The Artist’s Studio in the 19th Century
Gustave Courbet’s monumental (nearly 4 x 6 meters) 1855 oil painting The Artist’s Studio is only the most famous of many depictions of this curious space in human culture.
Ok, the real name of Courbet’s painting is actually, The Painter’s Studio: A Real Allegory of a Seven Year Phase in my Artistic (and Moral) Life, but many peeps, often including myself, “want” to call it “The Artist’s Studio.” The cavalcade of characters in this masterpiece make me think of the myriad possibilities held in the unfolding of our lives.
Why for all this splendor did I refer to the Artist’s Studio as a “curious” space?
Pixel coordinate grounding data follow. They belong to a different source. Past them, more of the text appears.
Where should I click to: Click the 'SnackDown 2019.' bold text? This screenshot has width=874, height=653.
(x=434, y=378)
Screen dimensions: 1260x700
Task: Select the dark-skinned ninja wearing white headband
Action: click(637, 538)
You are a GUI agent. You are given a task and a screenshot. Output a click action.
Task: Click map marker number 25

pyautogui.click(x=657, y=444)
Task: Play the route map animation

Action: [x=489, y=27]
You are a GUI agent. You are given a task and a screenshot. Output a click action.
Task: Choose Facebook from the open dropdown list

The Artist’s Studio in the 20th Century
I just watched a short interview with artist Amie Dicke, it was part of Object Rotterdam 2011 and the interviewers were Roos van der Lint and Anna van Leeuwen. The first words you’ll hear on the video are,
Amie, we’re in your studio right now, and I was hoping, could you tell me what this studio means to you as an artist?
It’s a wonderful interview that manages to think a lot about gender, identity, and other ideas so fitting for us here at iRez, all in just 3 minutes. For now though, I’ll resist thinking about that because that opening question just hit me so hard. Marina Abramovic has famously said that The Studio is the worst place for an artist to be. That to actually make art you have to get out of the studio and into the world.
From Courbet to Dicke to so many other artists in the 156 years that separate Courbet’s painting and Dicke’s interview, the artist’s studio has been such an extraordinary place. For some artists “The Studio” is “The Garage,” and that space has such a rich history of innovation: artists, rock bands, inventors, and of course Silicon Valley legends. I said a few words about that space back in April when I wrote about “Garage Band & Public Storage.”
The Artist’s Studio in the 21st Century?
When you think about Performance Artists, about Public Space, about Land and Earth art, about Augmented Reality interventions in the topographic world, well, of course, many of these artists did have a “studio” where the work was, if not “realized” then at least “staged” before it was realized out in some sort of Public Space. It’s right to think about the artist’s studio and van der Lint and van Leeuwen do a lot of great thinking with Dicke in just a few minutes, still, I wonder if, here in the 21st century, is it fetishization to still think about this space in some special or sacred way? Isn’t the “artist’s studio” of the 21st century any place your laptop can get a decent WiFi signal? And will it even be that specific once Google Glass terraforms human culture?